Start the music in the embed before reading. If you like that.

Rednote's blast from the past reminded me of something that was oddly familiar. It was triggered firmly in the comments section when he wrote. " Toss a ball, Dangle? You down"? "Fuck yea", was my immediate thought. The neighbourhood park was where you just strolled over to, not knowing who or what you might find. In the summer you might grab your pigskin a couple of joints and see what adventure might transpire. I was always anxious some girls were hanging out looking for a good time. Back then, it wasn't as common as it is now, but there are still many stories to tell.

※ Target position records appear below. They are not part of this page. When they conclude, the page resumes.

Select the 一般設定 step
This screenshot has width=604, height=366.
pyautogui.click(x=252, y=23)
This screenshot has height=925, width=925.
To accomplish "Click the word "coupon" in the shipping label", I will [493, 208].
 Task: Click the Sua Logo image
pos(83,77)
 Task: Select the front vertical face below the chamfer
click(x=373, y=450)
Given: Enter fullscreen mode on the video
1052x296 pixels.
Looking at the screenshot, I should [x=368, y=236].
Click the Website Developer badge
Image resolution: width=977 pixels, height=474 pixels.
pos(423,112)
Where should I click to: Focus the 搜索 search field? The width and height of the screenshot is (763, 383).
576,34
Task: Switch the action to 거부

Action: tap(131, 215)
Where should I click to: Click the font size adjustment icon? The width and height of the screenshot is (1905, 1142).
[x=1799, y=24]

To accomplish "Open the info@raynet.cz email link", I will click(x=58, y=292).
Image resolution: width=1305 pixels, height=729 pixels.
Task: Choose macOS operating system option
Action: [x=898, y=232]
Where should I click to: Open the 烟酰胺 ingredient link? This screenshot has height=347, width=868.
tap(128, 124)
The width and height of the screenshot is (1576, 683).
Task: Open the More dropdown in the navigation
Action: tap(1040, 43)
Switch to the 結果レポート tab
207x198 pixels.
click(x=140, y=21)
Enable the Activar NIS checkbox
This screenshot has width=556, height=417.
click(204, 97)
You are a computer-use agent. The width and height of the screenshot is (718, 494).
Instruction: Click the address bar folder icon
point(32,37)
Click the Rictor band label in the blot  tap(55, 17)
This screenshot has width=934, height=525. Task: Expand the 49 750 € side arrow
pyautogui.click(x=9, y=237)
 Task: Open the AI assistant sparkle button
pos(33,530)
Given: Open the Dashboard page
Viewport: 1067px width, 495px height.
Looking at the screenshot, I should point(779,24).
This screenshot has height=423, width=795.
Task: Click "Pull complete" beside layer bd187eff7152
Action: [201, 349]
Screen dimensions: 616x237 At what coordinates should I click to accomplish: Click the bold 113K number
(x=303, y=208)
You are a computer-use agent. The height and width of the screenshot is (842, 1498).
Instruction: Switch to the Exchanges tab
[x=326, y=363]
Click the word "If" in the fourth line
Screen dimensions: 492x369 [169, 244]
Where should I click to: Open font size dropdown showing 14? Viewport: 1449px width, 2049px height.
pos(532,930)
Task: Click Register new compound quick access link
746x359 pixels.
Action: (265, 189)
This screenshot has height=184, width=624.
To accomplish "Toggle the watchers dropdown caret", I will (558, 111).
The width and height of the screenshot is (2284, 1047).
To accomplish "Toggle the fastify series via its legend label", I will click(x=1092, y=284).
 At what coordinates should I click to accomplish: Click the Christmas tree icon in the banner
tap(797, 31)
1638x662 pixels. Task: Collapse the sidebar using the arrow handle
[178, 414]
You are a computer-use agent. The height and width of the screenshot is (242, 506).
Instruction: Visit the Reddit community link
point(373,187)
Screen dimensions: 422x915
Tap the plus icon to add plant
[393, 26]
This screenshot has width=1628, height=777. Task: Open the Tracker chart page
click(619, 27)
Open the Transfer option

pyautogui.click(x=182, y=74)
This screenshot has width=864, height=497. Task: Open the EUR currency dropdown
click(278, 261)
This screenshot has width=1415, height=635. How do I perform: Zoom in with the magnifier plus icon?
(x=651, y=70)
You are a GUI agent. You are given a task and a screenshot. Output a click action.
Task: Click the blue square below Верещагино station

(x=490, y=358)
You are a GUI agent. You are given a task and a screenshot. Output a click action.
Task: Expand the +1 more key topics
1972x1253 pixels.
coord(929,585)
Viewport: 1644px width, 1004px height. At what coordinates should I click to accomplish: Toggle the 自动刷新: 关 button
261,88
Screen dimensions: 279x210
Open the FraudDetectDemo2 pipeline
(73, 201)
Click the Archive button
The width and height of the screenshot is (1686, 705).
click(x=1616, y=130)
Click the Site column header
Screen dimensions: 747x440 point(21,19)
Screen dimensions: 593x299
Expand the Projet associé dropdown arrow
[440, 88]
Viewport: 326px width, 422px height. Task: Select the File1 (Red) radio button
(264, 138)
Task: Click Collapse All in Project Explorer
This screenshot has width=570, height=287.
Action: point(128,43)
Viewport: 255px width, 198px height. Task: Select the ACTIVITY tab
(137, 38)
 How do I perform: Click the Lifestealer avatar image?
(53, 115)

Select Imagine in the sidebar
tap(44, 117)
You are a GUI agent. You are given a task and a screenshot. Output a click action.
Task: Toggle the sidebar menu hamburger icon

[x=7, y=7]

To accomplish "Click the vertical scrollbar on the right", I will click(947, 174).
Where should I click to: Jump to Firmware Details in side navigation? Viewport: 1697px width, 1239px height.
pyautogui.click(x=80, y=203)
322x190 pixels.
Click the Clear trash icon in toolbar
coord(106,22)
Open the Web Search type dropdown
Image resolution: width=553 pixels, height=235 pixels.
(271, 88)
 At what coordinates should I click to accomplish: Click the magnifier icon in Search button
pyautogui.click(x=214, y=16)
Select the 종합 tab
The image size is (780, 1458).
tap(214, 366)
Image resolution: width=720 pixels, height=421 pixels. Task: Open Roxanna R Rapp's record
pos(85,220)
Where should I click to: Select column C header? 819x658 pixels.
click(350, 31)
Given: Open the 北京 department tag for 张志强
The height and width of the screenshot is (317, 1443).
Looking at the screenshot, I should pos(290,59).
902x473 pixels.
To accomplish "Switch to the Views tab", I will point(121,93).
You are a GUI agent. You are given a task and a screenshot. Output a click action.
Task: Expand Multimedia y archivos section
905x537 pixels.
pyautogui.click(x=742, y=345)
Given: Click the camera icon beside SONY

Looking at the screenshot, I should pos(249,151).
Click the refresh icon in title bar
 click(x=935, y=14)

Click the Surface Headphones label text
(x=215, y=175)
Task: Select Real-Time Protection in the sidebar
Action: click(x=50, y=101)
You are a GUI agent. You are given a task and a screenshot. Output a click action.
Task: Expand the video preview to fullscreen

Most days the girls were absent, but made cameo appearances before they had to leave. The guys would usually have a game of football, one on one, two on two, two on three, four on four and every once in a while we would have almost a full roster of pick up football. What ever the numbers it was a blast. No parents, no coaches, no teachers, just kids having fun. 

Rednote's blog mentioned how Andrewryan was like a sewer that poisoned the field and the people fled from the stench, yet to return another day when the waters subsided and Fabreze had returned to the lands. Well, I don't want to poke fun at Andrewryan, he reminds me of the neglected kid in public parks that in a strange kind of way, made you feel secure that the world hadn't suddenly changed. You could always trust, that as you entered the park, an Andrewryan was there. You could engage him, ignore him, or make fun of him. He was the constant that gave you a sense of superiority and security. Admittedly, this was juvenile, but back then, that is what we were.

In the last days I spent at that park, some inner city sluts, I think six, engaged my friends and I. They asked if we had some weed to smoke them up. Being 95% penis and 5% brain, I mentioned I had a 5 gram vial of hash oil, but needed some papers and smokes to roll a splif. The ladies, (bitches) obliged. After smoking most of my stash, the head bitch complains that my hash oil is half Vaseline. 

I took a deep long look into her trampy face and said, "Yea, Vasoline, not something you'll ever need." The guys burst out in laughter, the girls totally offended jumped up, called me an asshole and went home. One of the best moments of my life.